**ASSIGNED TASK:** Entries follow. Give back exactly the lines starting at the one containing "Contact Us (434, 2454)" and ending at the one containing "Terms of use (51, 2561)", and no other lines.

**EXCERPTED RECORDS:**
################
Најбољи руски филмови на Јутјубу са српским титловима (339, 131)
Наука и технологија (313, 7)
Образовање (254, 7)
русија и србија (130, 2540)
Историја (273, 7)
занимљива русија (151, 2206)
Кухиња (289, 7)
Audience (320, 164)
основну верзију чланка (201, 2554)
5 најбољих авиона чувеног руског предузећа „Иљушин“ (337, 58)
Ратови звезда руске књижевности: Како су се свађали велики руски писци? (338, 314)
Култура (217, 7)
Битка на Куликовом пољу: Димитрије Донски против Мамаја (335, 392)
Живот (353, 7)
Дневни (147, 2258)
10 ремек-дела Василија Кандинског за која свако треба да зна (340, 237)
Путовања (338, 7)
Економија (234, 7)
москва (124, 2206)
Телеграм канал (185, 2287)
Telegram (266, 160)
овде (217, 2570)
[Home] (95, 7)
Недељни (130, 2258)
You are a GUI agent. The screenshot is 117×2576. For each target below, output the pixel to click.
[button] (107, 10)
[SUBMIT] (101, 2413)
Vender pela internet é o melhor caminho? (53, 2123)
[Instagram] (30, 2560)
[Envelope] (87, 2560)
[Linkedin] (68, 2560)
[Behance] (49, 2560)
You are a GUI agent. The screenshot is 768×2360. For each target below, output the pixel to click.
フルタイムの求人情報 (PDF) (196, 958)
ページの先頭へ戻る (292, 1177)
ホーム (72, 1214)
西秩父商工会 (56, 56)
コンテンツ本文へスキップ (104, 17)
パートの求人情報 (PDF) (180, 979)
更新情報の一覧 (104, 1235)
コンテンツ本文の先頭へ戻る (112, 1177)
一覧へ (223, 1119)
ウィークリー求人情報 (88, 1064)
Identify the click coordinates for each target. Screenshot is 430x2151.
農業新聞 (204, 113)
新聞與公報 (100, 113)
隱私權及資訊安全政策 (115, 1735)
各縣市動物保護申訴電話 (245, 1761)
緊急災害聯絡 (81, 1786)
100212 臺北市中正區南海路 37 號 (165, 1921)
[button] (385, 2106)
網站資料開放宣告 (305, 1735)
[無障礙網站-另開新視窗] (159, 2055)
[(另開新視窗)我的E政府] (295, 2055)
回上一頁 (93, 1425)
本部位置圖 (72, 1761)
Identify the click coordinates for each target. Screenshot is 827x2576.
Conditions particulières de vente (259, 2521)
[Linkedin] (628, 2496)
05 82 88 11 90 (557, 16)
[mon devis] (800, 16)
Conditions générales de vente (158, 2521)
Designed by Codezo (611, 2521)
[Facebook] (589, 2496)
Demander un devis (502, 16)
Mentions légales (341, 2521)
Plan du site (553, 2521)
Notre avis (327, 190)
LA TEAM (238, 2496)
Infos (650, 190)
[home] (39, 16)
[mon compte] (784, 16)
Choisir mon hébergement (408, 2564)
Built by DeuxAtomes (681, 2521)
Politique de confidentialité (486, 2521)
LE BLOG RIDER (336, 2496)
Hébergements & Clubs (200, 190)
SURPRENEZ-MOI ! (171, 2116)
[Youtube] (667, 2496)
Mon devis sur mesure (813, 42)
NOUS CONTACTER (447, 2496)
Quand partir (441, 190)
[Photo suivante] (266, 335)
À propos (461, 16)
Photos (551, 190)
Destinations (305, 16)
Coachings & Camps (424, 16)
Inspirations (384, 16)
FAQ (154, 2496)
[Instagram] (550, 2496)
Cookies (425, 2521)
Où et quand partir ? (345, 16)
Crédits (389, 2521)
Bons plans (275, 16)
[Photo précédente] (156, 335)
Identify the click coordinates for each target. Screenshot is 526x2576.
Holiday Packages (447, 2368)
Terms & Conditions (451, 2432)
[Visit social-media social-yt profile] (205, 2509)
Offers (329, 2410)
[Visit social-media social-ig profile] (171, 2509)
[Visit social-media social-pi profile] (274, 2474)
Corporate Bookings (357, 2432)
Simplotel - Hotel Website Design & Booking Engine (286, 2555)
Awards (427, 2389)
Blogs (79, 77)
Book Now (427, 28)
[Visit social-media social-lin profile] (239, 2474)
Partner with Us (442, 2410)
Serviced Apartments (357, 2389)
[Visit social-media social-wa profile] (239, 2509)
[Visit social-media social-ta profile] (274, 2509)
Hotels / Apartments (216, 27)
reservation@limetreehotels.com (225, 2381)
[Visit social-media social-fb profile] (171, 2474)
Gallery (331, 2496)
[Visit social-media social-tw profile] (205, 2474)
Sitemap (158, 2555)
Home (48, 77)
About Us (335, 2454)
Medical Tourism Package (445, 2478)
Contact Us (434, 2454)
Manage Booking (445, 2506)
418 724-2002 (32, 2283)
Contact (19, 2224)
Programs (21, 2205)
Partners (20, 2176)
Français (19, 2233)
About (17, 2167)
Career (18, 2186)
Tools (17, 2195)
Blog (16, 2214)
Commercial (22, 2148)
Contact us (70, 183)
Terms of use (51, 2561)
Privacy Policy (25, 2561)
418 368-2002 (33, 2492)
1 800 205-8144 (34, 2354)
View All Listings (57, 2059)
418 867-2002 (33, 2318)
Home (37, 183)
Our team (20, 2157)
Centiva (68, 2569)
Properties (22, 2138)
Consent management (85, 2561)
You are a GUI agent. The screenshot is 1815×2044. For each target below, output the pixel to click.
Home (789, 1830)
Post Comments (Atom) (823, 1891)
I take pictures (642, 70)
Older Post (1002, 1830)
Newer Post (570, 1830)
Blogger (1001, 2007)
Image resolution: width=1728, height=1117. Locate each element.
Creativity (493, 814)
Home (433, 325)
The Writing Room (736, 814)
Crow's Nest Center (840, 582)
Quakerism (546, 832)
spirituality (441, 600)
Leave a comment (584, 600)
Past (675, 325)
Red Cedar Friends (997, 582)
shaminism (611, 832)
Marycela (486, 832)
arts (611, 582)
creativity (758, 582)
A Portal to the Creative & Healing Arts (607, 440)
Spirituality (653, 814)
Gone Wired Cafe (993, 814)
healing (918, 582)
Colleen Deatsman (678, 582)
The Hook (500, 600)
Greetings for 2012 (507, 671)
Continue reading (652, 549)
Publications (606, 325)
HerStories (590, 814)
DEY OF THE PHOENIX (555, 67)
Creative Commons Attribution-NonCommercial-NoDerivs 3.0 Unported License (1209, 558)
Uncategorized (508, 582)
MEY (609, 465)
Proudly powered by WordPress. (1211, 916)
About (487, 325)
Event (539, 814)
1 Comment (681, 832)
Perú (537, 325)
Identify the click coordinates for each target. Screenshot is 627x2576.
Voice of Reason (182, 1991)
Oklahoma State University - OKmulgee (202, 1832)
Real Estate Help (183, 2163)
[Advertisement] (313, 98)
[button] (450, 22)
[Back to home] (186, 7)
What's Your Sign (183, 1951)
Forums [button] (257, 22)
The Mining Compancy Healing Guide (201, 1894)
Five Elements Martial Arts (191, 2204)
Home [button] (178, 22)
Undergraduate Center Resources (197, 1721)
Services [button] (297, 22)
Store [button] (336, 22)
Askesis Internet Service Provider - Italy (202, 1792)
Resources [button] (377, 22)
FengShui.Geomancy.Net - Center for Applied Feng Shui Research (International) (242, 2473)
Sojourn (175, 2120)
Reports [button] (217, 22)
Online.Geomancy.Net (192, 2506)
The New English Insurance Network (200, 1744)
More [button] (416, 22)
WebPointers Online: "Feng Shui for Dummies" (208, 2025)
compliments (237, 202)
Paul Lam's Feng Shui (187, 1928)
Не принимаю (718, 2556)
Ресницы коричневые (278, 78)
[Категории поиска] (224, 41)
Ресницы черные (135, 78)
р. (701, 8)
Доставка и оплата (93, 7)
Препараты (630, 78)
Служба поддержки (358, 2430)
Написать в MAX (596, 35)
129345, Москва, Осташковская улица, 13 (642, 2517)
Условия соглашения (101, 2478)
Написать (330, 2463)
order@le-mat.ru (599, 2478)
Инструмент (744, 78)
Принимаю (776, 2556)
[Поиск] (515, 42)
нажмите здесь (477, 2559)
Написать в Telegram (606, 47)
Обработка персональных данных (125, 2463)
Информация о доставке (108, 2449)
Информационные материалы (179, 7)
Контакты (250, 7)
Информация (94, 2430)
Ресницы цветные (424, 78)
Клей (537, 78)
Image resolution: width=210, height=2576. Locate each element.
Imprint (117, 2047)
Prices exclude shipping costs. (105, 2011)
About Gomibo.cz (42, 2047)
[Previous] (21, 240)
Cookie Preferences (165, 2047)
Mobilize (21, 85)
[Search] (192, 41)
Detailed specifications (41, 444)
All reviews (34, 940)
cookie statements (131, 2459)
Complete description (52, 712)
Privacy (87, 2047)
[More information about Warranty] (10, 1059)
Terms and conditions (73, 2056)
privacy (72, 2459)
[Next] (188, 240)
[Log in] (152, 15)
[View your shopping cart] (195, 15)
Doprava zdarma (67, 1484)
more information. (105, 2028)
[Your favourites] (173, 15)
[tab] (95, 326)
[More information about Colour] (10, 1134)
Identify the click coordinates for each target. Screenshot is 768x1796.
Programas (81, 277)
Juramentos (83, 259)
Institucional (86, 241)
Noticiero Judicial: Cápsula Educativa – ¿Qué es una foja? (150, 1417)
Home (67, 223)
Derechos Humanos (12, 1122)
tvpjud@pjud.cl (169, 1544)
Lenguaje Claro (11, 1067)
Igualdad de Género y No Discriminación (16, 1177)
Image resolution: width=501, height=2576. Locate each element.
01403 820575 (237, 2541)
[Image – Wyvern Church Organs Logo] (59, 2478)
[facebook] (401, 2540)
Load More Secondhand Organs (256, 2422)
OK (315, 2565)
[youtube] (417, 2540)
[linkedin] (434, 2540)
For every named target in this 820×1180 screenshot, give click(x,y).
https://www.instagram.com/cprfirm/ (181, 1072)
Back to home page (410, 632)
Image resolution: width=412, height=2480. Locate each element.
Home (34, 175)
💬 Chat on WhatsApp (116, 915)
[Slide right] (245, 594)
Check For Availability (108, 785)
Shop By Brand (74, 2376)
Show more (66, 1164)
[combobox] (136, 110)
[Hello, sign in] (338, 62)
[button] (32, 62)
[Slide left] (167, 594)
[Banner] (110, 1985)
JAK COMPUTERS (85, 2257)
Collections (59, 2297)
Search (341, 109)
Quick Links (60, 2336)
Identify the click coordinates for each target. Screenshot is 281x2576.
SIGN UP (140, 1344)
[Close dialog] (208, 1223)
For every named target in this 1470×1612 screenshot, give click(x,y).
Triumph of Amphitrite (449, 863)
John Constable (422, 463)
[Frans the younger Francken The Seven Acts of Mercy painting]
################
**ANSWER TO THIS PROBLEM:**
Contact Us (434, 2454)
Manage Booking (445, 2506)
418 724-2002 (32, 2283)
Contact (19, 2224)
Programs (21, 2205)
Partners (20, 2176)
Français (19, 2233)
About (17, 2167)
Career (18, 2186)
Tools (17, 2195)
Blog (16, 2214)
Commercial (22, 2148)
Contact us (70, 183)
Terms of use (51, 2561)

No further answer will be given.